Use the observations from Hint 4 to build a DP solution.

Editorial: https://atcoder.jp/contests/agc072/editorial/12779

D - Magician

Hint 1

Regard `0` as an opening parenthesis and `1` as a closing parenthesis. No matter what sequence of $(a_i, b_i)$ appears, it is possible to ensure the final string is a valid parenthesis sequence.

Hint 2

Moreover, you can make the final string a valid parenthesis sequence even when reading its characters in any fixed order you choose, such as “3 → 7 → 1 → 8 → 4 → 5 → 6 → 2”.

Hint 3

For $N = 3$ or $N = 4$, experiment programmatically to find, for each announced letter, which reading order of the string should form a parenthesis sequence.

Hint 4

For $N = 4$,the following strategy passes; generalize its pattern to other values of $N$.

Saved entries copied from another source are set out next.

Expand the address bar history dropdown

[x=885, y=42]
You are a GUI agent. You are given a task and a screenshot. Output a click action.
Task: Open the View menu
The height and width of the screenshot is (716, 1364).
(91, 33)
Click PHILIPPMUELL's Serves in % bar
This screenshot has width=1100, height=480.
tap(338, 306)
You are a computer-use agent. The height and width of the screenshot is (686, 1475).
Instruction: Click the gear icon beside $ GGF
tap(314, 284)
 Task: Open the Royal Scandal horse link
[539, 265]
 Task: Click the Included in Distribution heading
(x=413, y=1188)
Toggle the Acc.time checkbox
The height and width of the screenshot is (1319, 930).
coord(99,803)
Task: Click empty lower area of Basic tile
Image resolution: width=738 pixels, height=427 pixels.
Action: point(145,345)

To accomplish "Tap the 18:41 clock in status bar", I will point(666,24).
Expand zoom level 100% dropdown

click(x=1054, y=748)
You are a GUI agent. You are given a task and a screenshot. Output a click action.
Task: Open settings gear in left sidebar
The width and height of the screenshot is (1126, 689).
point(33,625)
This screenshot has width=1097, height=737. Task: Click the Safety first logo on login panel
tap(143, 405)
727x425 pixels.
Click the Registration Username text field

• If the host announces A, read the string in the order 2 3 4 5 6 7 8 1 and make it a parenthesis sequence.
• If B, read it 4 5 6 7 8 1 3 2.
• If C, read it 6 7 8 1 5 2 3 4.
• If D, read it 8 1 7 2 3 4 5 6.

Editorial: https://atcoder.jp/contests/agc072/editorial/12780

E - Flights 2

Hint 1

First, study the case of a **path graph**. As an example, let $N = 6$, $F = 10$, with edges $1 \to 2 \to 3 \to 4 \to 5 \to 6$, each of weight $1$. Consider two rate vectors: $R = (0,2,1,5,8,0)$ and $R = (0,9,5,3,8,0)$. What routes are optimal? They need initial cash $28.5$ and $23.75$, respectively.

Hint 2

Observe how you exchange miles for money in Hint 1’s solutions.

Hint 3

Based on Hint 2, determine under what circumstances an exchange neither leaves you with 0 miles nor occurs when your money is 0.

Hint 4

Such exchanges described in Hint 3 never occur twice in a row. Using this fact, solve by DP the decision version of the problem on a path graph where the initial cash is fixed.

Hint 5

Extend the method of Hint 4 to general graphs.

Hint 6

If your solution in Hint 5 resembles Bellman–Ford, try converting it to a Dijkstra‑style method.

Hint 7

Find a way to avoid binary‑searching on the initial cash.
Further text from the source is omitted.